Task objective:
Below are some records. Return exactly the lines from the one containing "The image size is (1302, 668)." through the one containing "You are a computer-use agent. This", both included, and only those.

(Saved entries)

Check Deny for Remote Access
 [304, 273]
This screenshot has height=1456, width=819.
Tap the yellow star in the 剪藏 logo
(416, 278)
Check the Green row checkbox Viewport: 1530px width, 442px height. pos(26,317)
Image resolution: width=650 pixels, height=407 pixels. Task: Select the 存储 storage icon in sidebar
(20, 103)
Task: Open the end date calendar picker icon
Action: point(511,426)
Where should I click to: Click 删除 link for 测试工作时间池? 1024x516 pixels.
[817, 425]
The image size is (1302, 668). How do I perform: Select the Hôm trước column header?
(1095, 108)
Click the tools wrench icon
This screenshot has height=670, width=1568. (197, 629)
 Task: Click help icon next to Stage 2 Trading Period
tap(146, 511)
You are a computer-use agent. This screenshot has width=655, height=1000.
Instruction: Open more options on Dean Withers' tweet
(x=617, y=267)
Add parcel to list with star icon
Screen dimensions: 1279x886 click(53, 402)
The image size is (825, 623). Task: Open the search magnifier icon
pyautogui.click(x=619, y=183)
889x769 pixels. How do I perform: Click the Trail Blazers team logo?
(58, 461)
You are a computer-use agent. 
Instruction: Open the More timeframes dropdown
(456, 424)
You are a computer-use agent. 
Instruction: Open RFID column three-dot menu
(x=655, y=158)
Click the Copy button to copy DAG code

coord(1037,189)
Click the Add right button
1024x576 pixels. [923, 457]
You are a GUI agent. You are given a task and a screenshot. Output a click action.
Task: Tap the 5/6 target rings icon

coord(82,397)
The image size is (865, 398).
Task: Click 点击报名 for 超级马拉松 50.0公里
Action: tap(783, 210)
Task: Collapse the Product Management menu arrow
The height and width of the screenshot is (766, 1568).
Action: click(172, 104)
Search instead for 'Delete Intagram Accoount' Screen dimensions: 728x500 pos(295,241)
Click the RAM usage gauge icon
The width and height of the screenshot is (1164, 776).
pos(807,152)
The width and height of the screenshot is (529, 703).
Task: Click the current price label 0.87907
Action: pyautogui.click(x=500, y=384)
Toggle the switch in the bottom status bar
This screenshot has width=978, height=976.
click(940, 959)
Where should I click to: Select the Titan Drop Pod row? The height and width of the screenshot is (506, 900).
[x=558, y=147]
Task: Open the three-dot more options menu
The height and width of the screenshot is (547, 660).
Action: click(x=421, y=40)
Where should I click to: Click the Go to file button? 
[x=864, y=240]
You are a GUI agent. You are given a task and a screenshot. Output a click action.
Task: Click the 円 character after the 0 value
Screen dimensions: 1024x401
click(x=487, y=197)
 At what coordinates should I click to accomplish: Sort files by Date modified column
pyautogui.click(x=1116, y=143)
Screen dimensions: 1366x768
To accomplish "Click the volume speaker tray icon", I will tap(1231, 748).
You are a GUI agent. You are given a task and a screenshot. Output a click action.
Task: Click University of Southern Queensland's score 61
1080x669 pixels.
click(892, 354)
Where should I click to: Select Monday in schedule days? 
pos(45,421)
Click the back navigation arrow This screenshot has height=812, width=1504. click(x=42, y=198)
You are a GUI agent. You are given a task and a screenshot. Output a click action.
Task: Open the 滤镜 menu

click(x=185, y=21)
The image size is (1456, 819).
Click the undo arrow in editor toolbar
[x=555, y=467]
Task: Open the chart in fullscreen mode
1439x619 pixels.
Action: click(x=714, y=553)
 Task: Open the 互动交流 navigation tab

Response below:
The image size is (1302, 668). How do I perform: Select the Hôm trước column header?
(1095, 108)
Click the tools wrench icon
This screenshot has height=670, width=1568. (197, 629)
 Task: Click help icon next to Stage 2 Trading Period
tap(146, 511)
You are a computer-use agent. This screenshot has width=655, height=1000.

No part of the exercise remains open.